Auch die Londoner City, die Vermittlerin des Welthandels und Geldmarkt der Welt, steht auf dem Boden des Freihandels.Wie die Entscheidung in England fallen wird, lässt sich nicht prophezeien.Zum Schluss aber sind die Konsequenzen der englischen Politik für unser Vaterland zu ziehen. Feststeht, daß England das politische Machtmittel im Kampf benützt. Nahe liegt ihm dabei die der Gedanke, auch den deutschen Konkurrenten, wie einst den holländischen mit Gewalt zu beseitigen; ein Gedanke, der in angesehenen Zeitschriften wie dem Spectator und der Saturday Review schon ausgesprochen wurde.

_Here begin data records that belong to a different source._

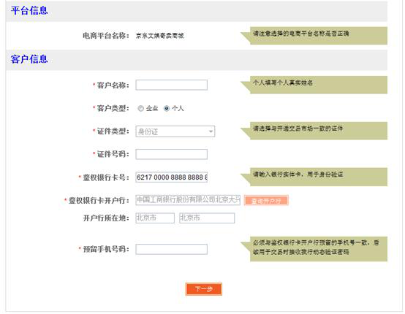Select the 个人 customer type radio button
Image resolution: width=405 pixels, height=314 pixels.
167,108
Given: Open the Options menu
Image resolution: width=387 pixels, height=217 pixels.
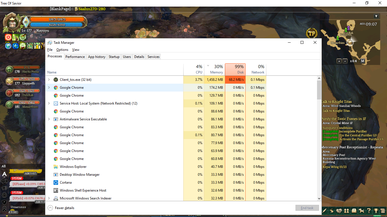Looking at the screenshot, I should click(62, 50).
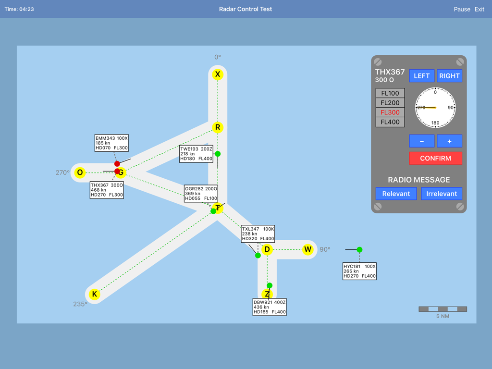Click waypoint T at the airway intersection
The width and height of the screenshot is (492, 369).
[218, 208]
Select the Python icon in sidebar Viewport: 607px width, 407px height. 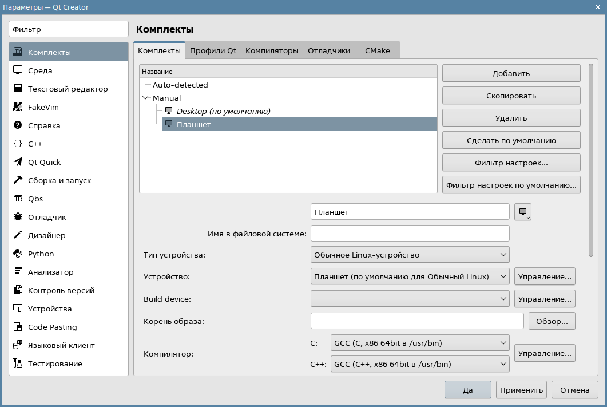18,254
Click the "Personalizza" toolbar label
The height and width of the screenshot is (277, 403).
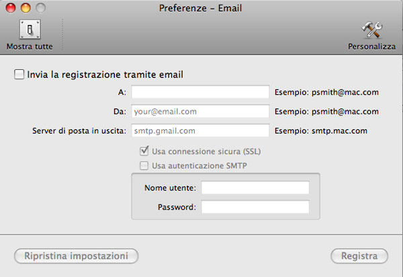coord(371,47)
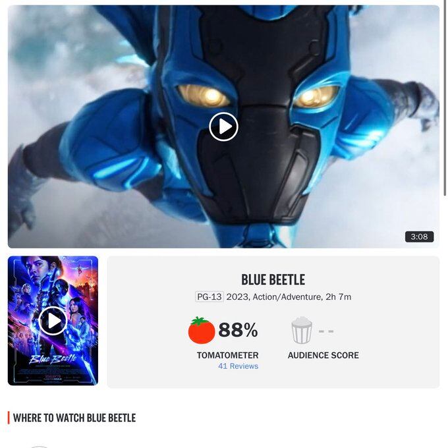The width and height of the screenshot is (448, 448).
Task: Click the 3:08 trailer duration badge
Action: coord(419,237)
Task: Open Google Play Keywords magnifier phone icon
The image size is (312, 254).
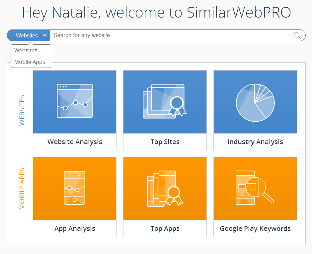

Die Antwort auf diesen Imperialismus muss in der deutschen Flottenpolitik liegen: wir müssen eine Kriegsflotte schaffen, die England jeden Kriegsgedanken vertreibt. Nur dann kann eine Verständigung auf gleichem Fuß erfolgen, ohne daß eine societas leonia entsteht. Die wirtschaftlichen Konsequenzen sind nicht weniger klar. Bleibt der Freihandel bestehen, so liegt das in Deutschlands Interesse, denn England ist unser bester Absatzmarkt. Dabei ist aber für unsere deutsche Zollpolitik zu beachten, daß jeder von uns erhöhte Zoll ein Nagel mehr ist am Sarg des englischen Freihandels. Stirbt dieser, so erleiden wir auf dem englischen Markt starke Einbuße und die kolonialen Märkte gehen uns verloren.

Deutschland müsste nach anderen, neutralen Märkten gehen, auf denen es schon heute den Vorsprung hat, da der deutsche Kaufmann und der Industrielle sich den ausländischen Sitten besser anpassen als die englischen. Dann müssen wir aber die Produktionskosten der Industrie durch Zollfreiheit für Rohstoffe und Halbfabrikate und durch Herabsetzung der Lebensmittelzölle zu verbilligen suchen. So ist das Ergebnis des neueren Imperialismus Englands für unser deutsches Vaterland die Forderung: maritime Machtpolitik und verkehrsfreundliche Handelspolitik. In der Politik sollte Liebe und Haß keine Rolle spielen, sondern nur, wie Bismarck sagte: eine Leidenschaft, das Vaterlandsgefühl. Dies gilt besonders von unserem Verhältnis zu England. Leider sind diese Gedanken bisher nur erst in wenigen Köpfen vorhanden und die breiten Wählermassen stehen ihnen noch fremd gegenüber. Wir sehen das merkwürdige Schauspiel, daß auf der einen Seite die Agrarier die „die gräßliche Flotte“ bewilligen und dafür wirtschaftlichen Tribut verlangen und auf der anderen Seite die Arbeiter im Schmollwinkel stehen und sich des tatsächlichen Einflusses auf die Entwicklung berauben.Bis in diesen Verhältnissen Aenderung geschaffen ist, werden Jahre und Jahrzehnte dahinfließen. Es liegt eine Resignation darin, wenn wir sagen müssen, daß unsere Gedanken und Forderungen noch erst Lehre und Stimmung sind und nicht Politik. Erst wenn sie das geworden sind, wird das Morgen eines großen, besseren und freiheitlichen Deutschland heranbrechen.